__PROBLEM STATEMENT__
Below are the entries to work from; restate word for word the portion that opens with the line containing "This screenshot has width=828, height=557." and closes with the line containing "Click the heart", keeping both.

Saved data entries
......
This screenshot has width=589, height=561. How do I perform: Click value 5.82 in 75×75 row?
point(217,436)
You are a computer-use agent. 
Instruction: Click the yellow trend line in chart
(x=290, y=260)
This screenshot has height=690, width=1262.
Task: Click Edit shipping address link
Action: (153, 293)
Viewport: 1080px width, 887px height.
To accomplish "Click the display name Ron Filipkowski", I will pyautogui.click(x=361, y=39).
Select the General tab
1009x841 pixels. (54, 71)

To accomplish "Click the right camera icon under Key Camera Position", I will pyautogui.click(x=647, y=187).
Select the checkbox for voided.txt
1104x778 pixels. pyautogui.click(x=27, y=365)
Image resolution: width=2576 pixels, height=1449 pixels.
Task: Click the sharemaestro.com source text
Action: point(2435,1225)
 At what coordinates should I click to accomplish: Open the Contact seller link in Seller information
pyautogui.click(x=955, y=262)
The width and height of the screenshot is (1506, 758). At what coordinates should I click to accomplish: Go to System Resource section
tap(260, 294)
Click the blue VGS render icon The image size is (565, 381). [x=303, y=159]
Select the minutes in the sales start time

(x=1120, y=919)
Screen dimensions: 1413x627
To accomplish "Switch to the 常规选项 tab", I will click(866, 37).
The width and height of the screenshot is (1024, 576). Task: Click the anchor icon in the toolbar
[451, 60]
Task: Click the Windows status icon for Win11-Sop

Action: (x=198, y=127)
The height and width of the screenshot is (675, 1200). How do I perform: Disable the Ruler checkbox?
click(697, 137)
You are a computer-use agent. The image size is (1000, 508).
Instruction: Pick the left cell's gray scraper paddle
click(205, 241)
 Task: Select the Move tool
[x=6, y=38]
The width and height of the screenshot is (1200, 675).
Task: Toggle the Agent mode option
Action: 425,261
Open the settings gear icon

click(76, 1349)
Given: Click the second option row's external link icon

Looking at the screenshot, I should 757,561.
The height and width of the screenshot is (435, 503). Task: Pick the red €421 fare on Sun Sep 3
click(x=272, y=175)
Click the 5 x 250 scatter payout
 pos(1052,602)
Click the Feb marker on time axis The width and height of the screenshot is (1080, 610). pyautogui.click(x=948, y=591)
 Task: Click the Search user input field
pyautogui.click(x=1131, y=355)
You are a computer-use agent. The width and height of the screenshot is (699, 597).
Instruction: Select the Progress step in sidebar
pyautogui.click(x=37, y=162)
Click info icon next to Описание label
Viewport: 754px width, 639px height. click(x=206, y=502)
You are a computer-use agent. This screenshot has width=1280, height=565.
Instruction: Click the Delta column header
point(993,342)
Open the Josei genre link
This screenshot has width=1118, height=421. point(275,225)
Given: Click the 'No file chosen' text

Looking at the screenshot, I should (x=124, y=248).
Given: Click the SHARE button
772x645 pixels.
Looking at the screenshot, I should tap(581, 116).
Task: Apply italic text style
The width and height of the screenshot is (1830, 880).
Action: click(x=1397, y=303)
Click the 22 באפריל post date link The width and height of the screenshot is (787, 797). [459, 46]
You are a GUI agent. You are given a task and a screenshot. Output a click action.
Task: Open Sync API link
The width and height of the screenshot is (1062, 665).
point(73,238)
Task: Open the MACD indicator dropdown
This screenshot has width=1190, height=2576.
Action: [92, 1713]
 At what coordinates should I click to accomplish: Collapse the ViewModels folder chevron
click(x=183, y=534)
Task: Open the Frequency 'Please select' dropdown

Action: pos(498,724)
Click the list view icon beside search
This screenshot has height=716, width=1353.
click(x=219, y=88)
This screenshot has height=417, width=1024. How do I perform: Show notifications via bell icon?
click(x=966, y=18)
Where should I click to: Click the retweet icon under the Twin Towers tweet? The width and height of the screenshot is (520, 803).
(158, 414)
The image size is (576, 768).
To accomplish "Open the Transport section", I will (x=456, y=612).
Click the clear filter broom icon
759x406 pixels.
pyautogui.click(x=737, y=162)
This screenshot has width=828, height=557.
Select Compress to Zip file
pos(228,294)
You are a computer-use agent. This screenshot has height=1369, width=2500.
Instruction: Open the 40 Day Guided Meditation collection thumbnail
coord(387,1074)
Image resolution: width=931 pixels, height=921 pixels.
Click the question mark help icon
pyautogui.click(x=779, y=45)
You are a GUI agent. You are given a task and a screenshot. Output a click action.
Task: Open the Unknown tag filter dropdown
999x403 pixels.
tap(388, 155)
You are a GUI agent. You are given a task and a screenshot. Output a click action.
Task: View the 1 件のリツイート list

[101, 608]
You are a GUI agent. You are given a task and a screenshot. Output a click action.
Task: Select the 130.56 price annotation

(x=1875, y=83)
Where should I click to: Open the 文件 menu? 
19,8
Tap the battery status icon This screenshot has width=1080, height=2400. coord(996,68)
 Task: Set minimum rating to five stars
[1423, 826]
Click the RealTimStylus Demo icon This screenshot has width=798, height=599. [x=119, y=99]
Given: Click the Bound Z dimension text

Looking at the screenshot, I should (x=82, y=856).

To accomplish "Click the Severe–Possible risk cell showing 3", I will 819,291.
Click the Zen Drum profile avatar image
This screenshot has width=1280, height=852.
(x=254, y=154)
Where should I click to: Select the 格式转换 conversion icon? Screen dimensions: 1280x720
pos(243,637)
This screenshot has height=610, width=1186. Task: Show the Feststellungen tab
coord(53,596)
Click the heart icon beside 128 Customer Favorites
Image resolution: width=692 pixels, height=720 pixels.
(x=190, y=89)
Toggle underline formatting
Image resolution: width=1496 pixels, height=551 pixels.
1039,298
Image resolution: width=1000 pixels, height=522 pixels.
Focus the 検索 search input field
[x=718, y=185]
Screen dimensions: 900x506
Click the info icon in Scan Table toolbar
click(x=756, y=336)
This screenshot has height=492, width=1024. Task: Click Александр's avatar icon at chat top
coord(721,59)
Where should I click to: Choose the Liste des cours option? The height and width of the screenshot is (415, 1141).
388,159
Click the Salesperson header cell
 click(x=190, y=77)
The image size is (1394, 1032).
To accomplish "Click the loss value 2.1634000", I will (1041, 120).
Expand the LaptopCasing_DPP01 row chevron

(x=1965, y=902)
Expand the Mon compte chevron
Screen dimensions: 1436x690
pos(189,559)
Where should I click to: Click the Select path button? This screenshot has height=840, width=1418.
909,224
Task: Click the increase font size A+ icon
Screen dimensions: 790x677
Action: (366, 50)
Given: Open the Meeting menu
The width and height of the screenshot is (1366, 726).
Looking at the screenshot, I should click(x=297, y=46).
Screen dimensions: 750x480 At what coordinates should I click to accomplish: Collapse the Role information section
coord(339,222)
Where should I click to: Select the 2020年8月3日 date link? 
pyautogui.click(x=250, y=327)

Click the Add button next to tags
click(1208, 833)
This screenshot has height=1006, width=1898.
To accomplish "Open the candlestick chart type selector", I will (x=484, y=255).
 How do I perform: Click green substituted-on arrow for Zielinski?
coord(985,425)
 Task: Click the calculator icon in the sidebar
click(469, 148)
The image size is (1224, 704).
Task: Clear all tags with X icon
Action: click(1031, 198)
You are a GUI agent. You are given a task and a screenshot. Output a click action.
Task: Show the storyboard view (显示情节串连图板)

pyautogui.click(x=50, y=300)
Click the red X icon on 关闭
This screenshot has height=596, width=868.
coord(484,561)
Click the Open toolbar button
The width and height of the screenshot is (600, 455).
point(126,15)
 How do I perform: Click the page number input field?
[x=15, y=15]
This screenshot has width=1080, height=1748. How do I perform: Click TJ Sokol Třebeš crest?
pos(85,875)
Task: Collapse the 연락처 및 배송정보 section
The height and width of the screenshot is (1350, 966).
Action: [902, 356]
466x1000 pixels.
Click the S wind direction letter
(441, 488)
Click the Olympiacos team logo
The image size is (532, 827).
......
__FINISHED EXERCISE__
This screenshot has width=828, height=557.
Select Compress to Zip file
pos(228,294)
You are a computer-use agent. This screenshot has height=1369, width=2500.
Instruction: Open the 40 Day Guided Meditation collection thumbnail
coord(387,1074)
Image resolution: width=931 pixels, height=921 pixels.
Click the question mark help icon
pyautogui.click(x=779, y=45)
You are a GUI agent. You are given a task and a screenshot. Output a click action.
Task: Open the Unknown tag filter dropdown
999x403 pixels.
tap(388, 155)
You are a GUI agent. You are given a task and a screenshot. Output a click action.
Task: View the 1 件のリツイート list

[101, 608]
You are a GUI agent. You are given a task and a screenshot. Output a click action.
Task: Select the 130.56 price annotation

(x=1875, y=83)
Where should I click to: Open the 文件 menu? 
19,8
Tap the battery status icon This screenshot has width=1080, height=2400. coord(996,68)
 Task: Set minimum rating to five stars
[1423, 826]
Click the RealTimStylus Demo icon This screenshot has width=798, height=599. [x=119, y=99]
Given: Click the Bound Z dimension text

Looking at the screenshot, I should (x=82, y=856).

To accomplish "Click the Severe–Possible risk cell showing 3", I will 819,291.
Click the Zen Drum profile avatar image
This screenshot has width=1280, height=852.
(x=254, y=154)
Where should I click to: Select the 格式转换 conversion icon? Screen dimensions: 1280x720
pos(243,637)
This screenshot has height=610, width=1186. Task: Show the Feststellungen tab
coord(53,596)
Click the heart icon beside 128 Customer Favorites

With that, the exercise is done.